The real insight: Take away from the LLM what's computable

LLM vs. Rust: Chaos vs. Determinism
LLM VS. RUST — CHAOS VS. DETERMINISM

The biggest leap didn't come from better prompts, but from less LLM work.

The insight sounds simple: everything that's deterministically computable shouldn't come from the LLM. Import paths can be calculated by Rust. Export keywords can be added by a regex. Code patterns for Express routes or socket handlers can be injected as templates.

Four concrete fixes in v8 made the difference:

First: ensure_exports() — a Rust regex that automatically adds export before every declaration in the types file. The LLM regularly forgets this. The regex solves it at 100%, costs zero tokens.

Second: deterministic import paths. Instead of letting the LLM guess whether the path is ../../shared/types or ../../../shared/types, Rust computes the correct relative path from source and target position.

Third: a structured export map. Services export instances, not classes. Routes export routers. Clear rules instead of LLM interpretation.

Fourth: code pattern injection by file type. An Express route gets a concrete snippet with Router() and relative paths. The LLM doesn't have to invent the structure, just fill in the business logic.

The difference: if you tell the LLM "Use relative paths," it occasionally ignores that. If you give it a concrete code snippet, it implements it correctly almost every time.

What came out of it

Performance curve across 8 versions
PERFORMANCE — OVER 5,000 TOKENS PER SECOND

The chat app from the benchmark has rooms, messages, auth, Socket.IO integration, and a notification system. Not a toy app.

The numbers from v8:

  • 34 files with a total of 2,217 lines of code
  • 13.3 seconds total time
  • Combined throughput: over 5,300 tokens per second
  • Build phase alone: ~6,300 tok/s
  • 16 agents in parallel on Scout-17B
  • Consistency score: 1.0 — all imports match, all types fit

The parallel speedup is 4.78x — not 16x, because pass 0 and pass 2 must run sequentially and Groq has concurrency limits. The theoretical maximum would be somewhere around 6-8x.

What doesn't work yet

React components are still tricky. JSX is too creative for templates, and type imports are sometimes missing. Controllers occasionally call service methods with wrong arguments. And the DB layer is inconsistent — sometimes Sequelize, sometimes raw SQL, sometimes MongoDB-style in the same project.

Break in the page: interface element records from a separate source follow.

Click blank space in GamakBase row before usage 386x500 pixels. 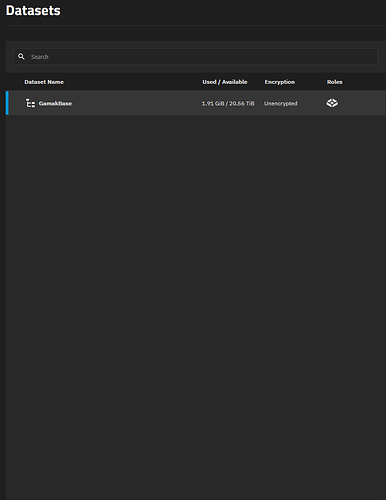(137, 103)
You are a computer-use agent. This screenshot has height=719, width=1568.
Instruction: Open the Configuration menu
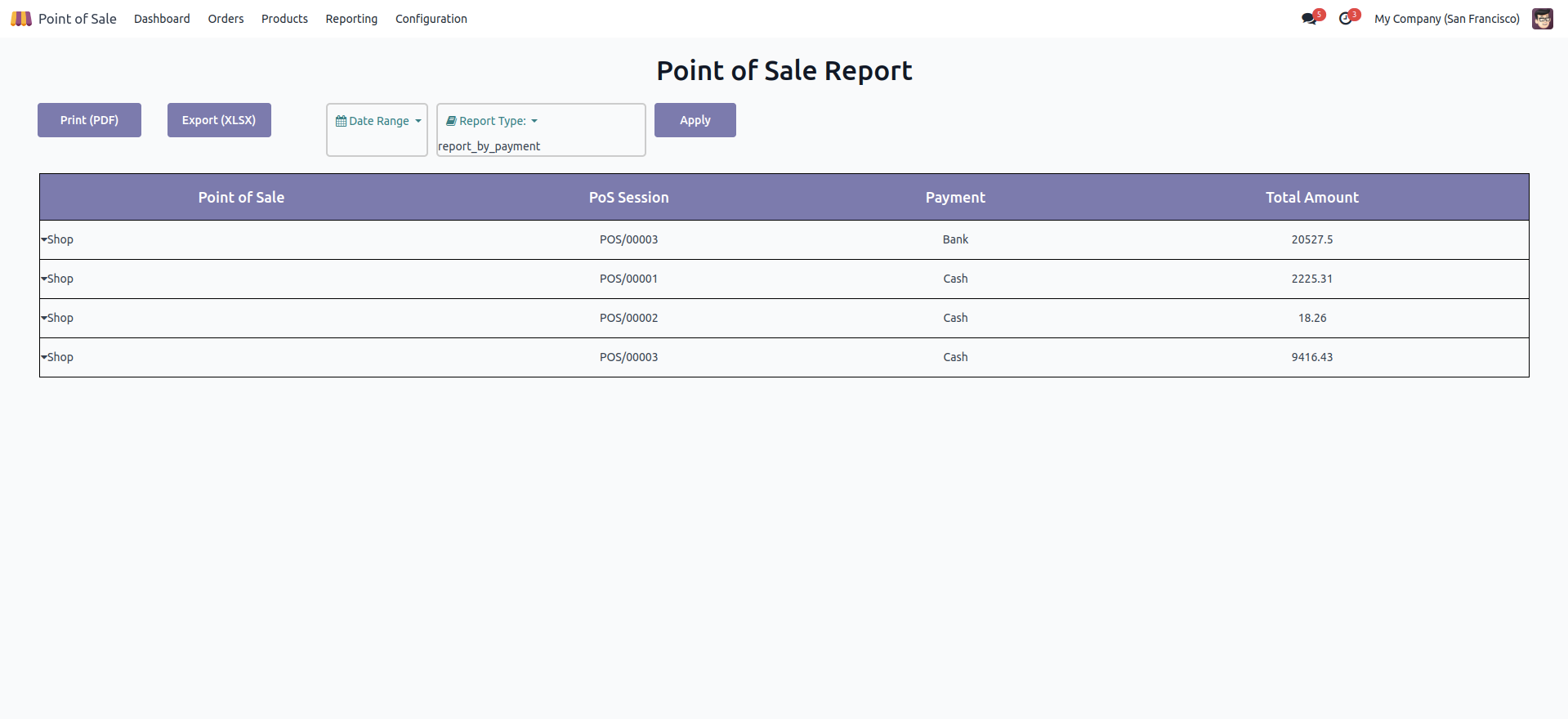(431, 19)
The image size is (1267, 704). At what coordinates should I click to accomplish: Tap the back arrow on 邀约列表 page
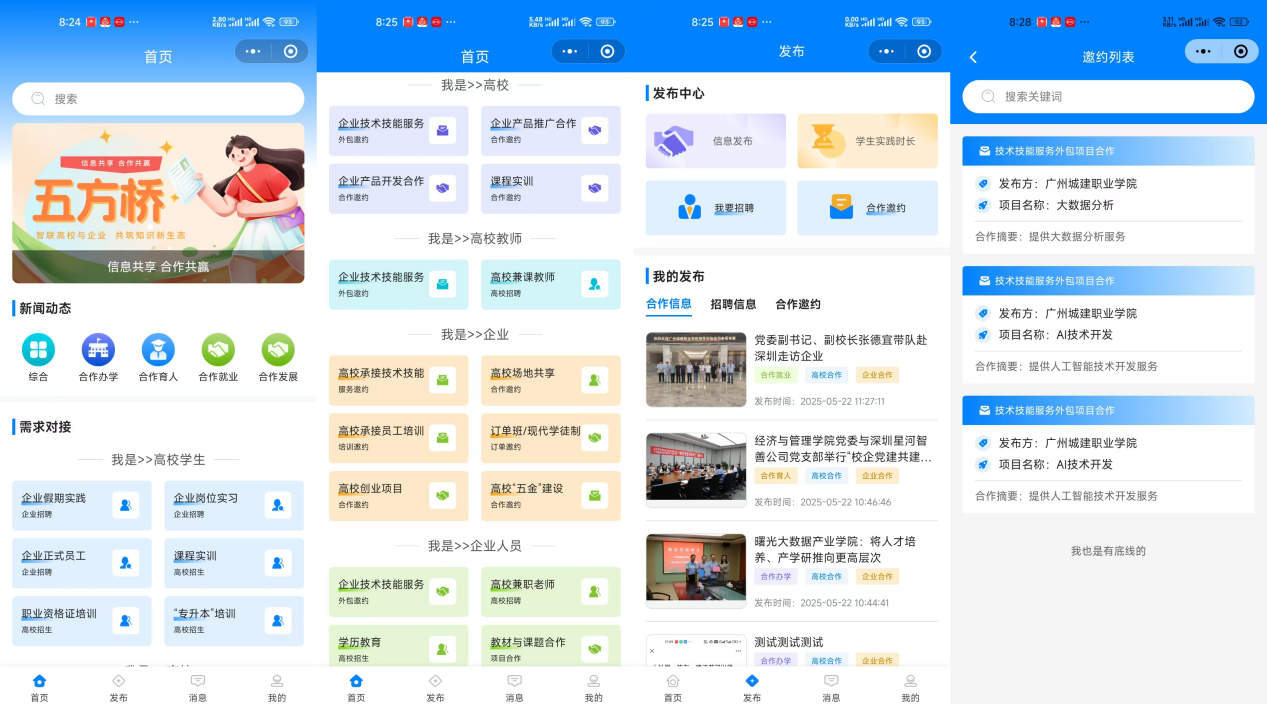click(973, 57)
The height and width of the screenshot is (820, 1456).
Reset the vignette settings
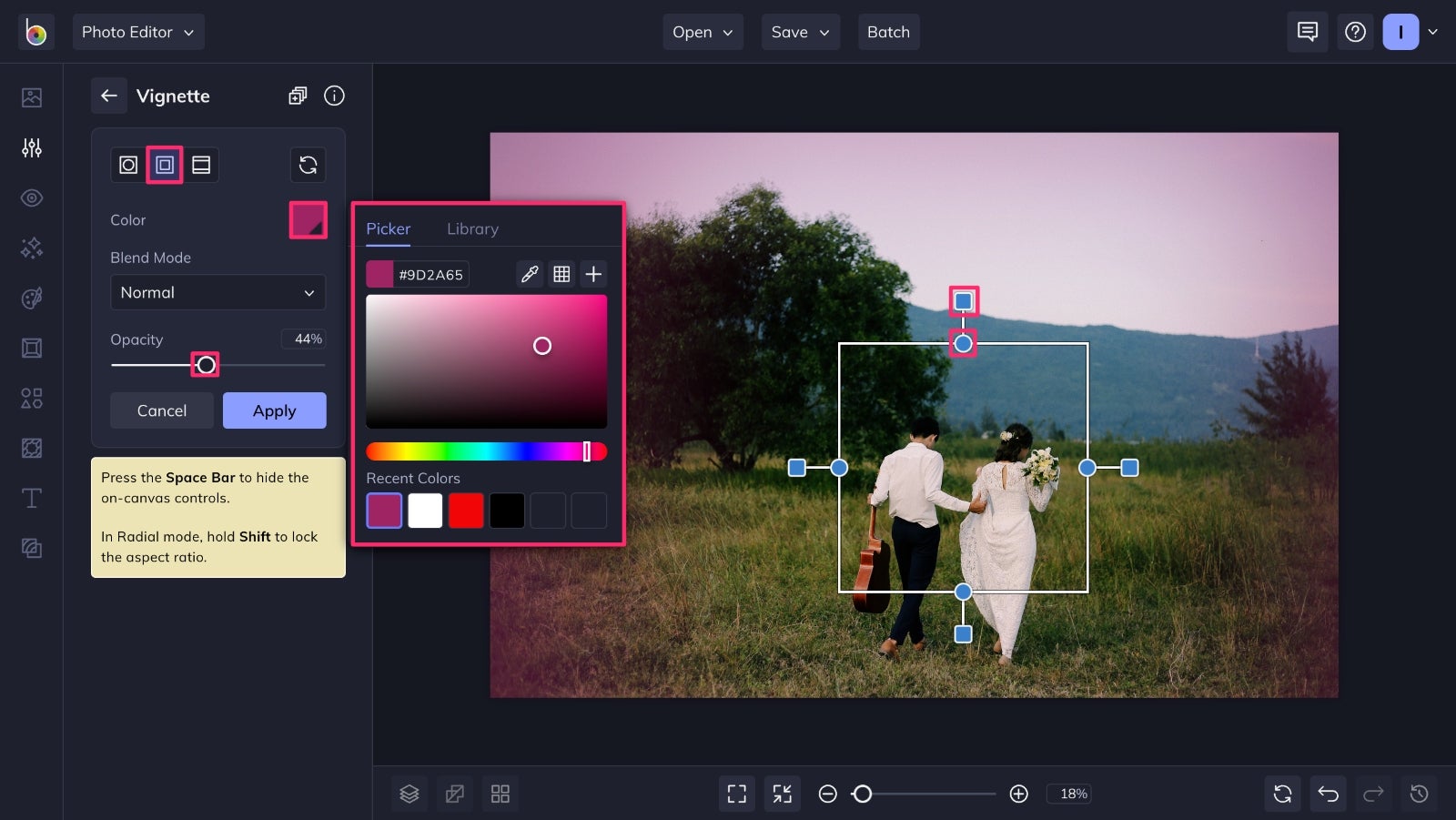(x=308, y=165)
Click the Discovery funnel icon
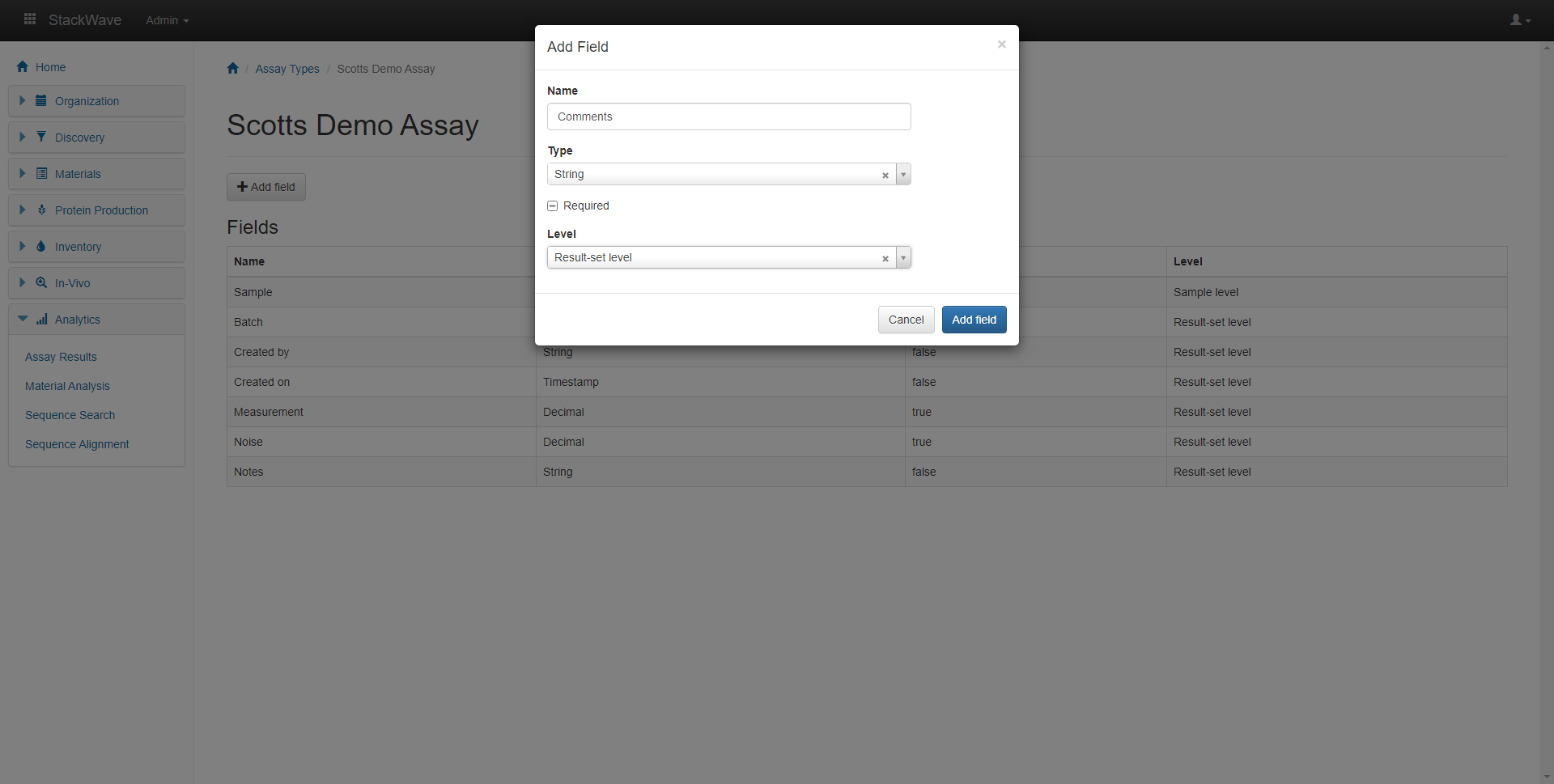The width and height of the screenshot is (1554, 784). click(x=41, y=138)
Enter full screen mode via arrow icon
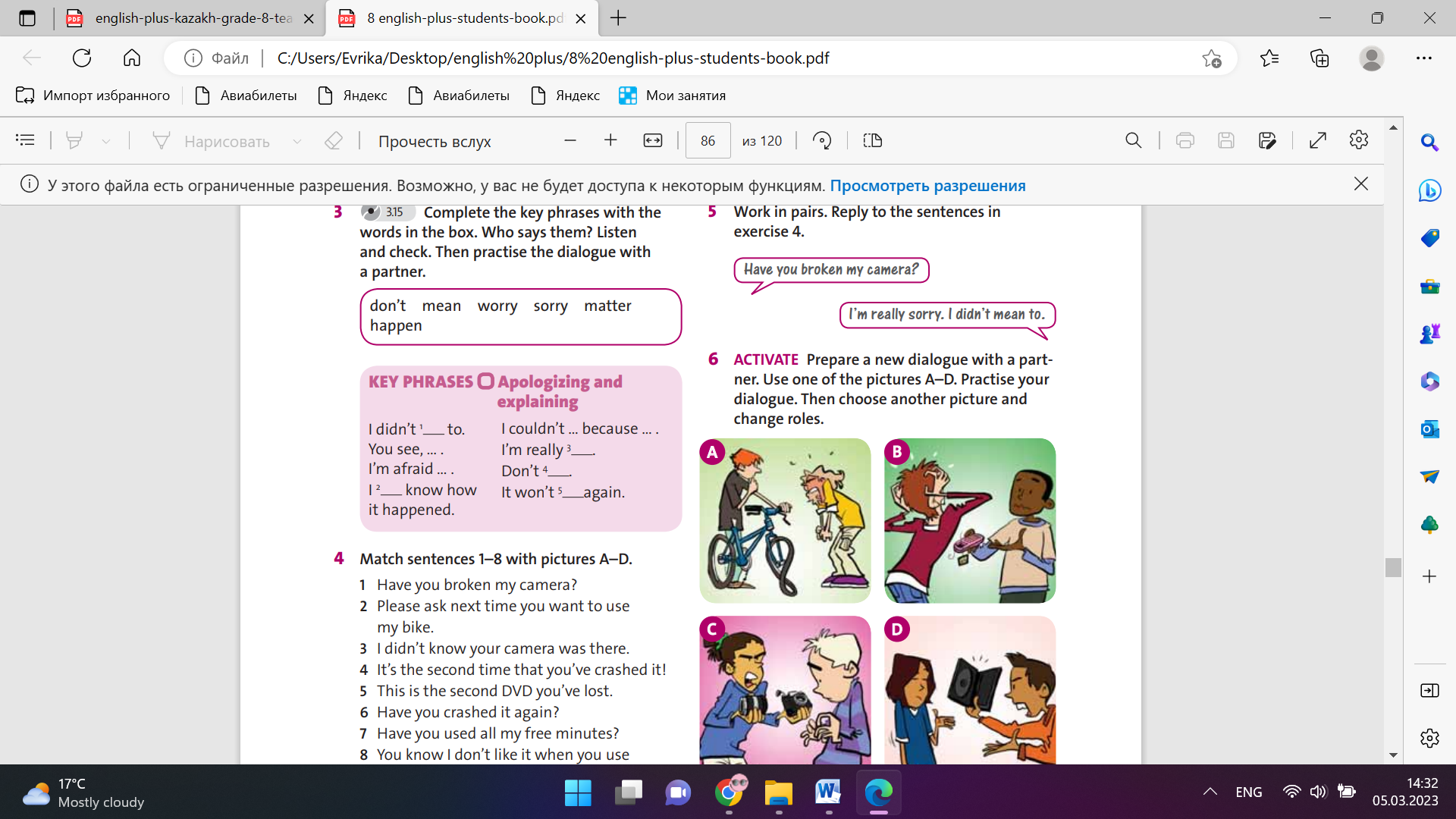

These aren't unsolvable problems, but they show where 17B models hit their limits: tasks that need more context and reasoning than a few files.


What's next

The next step is a cartridge system: Rust-based templates that provide the file skeleton — imports, exports, structure — and the LLM only fills in the business logic slots. That reduces the LLM portion per file to maybe 30-40% of the code.

Long-term, a meta-agent will create new templates when no existing one fits, and learn from validator feedback. The system then improves with every run. But that's still future work.